By Myrna Oliver - Los Angeles Times Staff Writer

December 19, 2005

Rodney William Whitaker, the mysterious mystery writer best known as Trevanian, the author of such international bestsellers as "The Eiger Sanction," has died. He was 74.

Whitaker died Wednesday in the West Country of England of chronic obstructive pulmonary disease.

His 1972 blockbuster "The Eiger Sanction," which was adapted as a 1975 movie starring Clint Eastwood, was Trevanian's first and perhaps best-known novel. In it, art historian and sometime assassin Jonathan Hemlock (Eastwood in the film) is sent to kill an enemy agent during a mountain climbing expedition on Switzerland's majestic Eiger.

Some derided that novel and "The Loo Sanction" in 1973 as pale James Bond derivatives. The author considered them intentional Bond spoofs.
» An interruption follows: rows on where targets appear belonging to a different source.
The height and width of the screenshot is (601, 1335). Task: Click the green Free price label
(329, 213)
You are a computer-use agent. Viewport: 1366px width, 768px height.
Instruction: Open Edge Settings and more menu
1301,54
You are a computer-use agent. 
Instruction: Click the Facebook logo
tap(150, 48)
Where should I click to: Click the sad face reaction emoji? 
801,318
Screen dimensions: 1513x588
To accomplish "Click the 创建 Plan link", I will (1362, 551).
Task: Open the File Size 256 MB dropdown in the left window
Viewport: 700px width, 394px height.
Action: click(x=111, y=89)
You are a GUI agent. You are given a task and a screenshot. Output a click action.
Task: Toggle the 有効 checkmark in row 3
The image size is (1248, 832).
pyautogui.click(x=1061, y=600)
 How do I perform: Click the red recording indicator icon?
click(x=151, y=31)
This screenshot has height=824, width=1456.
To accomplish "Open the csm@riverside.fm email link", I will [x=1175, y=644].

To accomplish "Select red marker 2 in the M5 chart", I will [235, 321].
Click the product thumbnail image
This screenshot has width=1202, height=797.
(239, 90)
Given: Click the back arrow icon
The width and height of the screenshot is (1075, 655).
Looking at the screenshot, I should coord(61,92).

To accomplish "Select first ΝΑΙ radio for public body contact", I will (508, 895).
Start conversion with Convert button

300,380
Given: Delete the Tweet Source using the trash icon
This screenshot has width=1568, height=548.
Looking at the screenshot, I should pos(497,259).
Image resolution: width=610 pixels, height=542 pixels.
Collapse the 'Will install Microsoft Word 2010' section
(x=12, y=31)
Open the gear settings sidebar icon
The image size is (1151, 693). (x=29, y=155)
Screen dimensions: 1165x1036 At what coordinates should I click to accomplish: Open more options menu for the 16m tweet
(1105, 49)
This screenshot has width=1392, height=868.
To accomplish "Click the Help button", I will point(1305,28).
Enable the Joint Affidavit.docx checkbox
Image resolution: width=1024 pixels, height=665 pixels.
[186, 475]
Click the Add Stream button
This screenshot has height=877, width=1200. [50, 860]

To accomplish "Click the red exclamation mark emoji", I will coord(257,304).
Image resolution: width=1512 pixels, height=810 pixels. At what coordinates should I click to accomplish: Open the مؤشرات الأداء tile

Whatever they were, they sold millions of copies and established him as a must-read mystery writer.

Among the other Trevanian novels were cult-favorite "Shibumi" in 1979, the romantic "The Summer of Katya" in 1983, the western "Incident at Twenty-Mile" in 1998 and his last, the semi-autobiographical
"Crazyladies of Pearl Street," published in June.

For years, Whitaker studiously avoided interviews or publishers' promotions that would reveal his actual identity. Many speculated that
"Trevanian" was actually novelist Robert Ludlum, a rumor Whitaker put to rest.

In a rare interview, he told the New York Times Book Review in 1979 that he wrote "under five different names on several subjects: theology, law, aesthetics, film."

The eclectic author, using the pseudonym Nicholas Seare, wrote the medieval parody "1339 or So - Being an Apology for a Pedlar," published in 1975, and "Rude Tales and Glorious: The Account of Diverse Feats of Brawn and Bawd Performed by King Arthur and His Knights of the Table Round" in 1983.

An educator in communication and dramatic arts, Whitaker wrote nonfiction books under his own name. Among those was "The Language of Film" in 1970.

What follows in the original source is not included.